— Passage —
——————————

Can you just read over this please, Mum?
When is it due?
Um, today…
I look at my watch. 11.23pm.
Well it was due today, but it’s ok, I’ll hand it in first thing tomorrow.
Obviously.
Flash back to 1999.
When is it due?
Um, yesterday…
Oh come on! How many times do we need to have this discussion? Huh?
Apparently for the term of my natural life.
Miss Dodson is going to kill me if I don’t hand it in!
Alright, show me what you’ve done so far. Where’s the rest of it? No, seriously. This is it?
The diary of a convict transported from Great Britain – I did the same project when I was at primary school and I loved it. Less enthusiastic offspring declares that my relish for the task must have been due to a closer chronological proximity to the era.
You probably knew some convicts, mum, or at least their parents, right?
Yes, that’s right. My best friend, Fanny, used to love telling me about her grandad the gypsy tinker from Leicestershire who stole a pig and was sent to Van Diemen’s land.
Back when the world was sepia toned.
So we I set to work rewriting the sentences that made absolutely no sense and filling the gaps between ‘1793, Dear Diary, I stole a loaf of bread…’ and ‘this concludes my first hand account of life as a convict. The End.’
When I was happy with my impersonation of an eleven year old impersonating an adult convict it was time to create a credibly aged document. This involved smearing the cover with dirt and burning the edges of the pages.
It’s entirely possible I confused the aesthetics of an unearthed convicts diary with the routinely grubby and singed offering of a pirate’s treasure map, but what the Yarrrrrrrrr, it was the best I could muster at such short notice.
While the child may have been quizzed by Miss Dodson on her comprehension of the words ‘disconsolate’ and ‘atrabilious’ –how else to describe the mental state of our hapless diarist, I ask you? – We were marked a solid ‘B’.
Ms Dodson prefers projects with lots of colours, mum. I need some fluoro textas. Remember for next time.
I have to hand it to my incredibly lazy daughter, she quickly figured out to play me like a cheap guitar and soon the bulk of her school assignments were being ‘proof read’ by me.

——————————

— The task —
Quote the piece about the convict diary homework word for word, from "Can you just" up to and including "This is it?". You won't need the material that comes next.

— Dataset content —
——————————

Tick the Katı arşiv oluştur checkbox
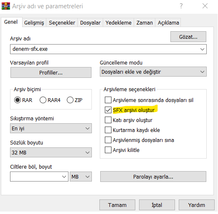 (x=108, y=120)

——————————

— Response below —
Can you just read over this please, Mum?
When is it due?
Um, today…
I look at my watch. 11.23pm.
Well it was due today, but it’s ok, I’ll hand it in first thing tomorrow.
Obviously.
Flash back to 1999.
When is it due?
Um, yesterday…
Oh come on! How many times do we need to have this discussion? Huh?
Apparently for the term of my natural life.
Miss Dodson is going to kill me if I don’t hand it in!
Alright, show me what you’ve done so far. Where’s the rest of it? No, seriously. This is it?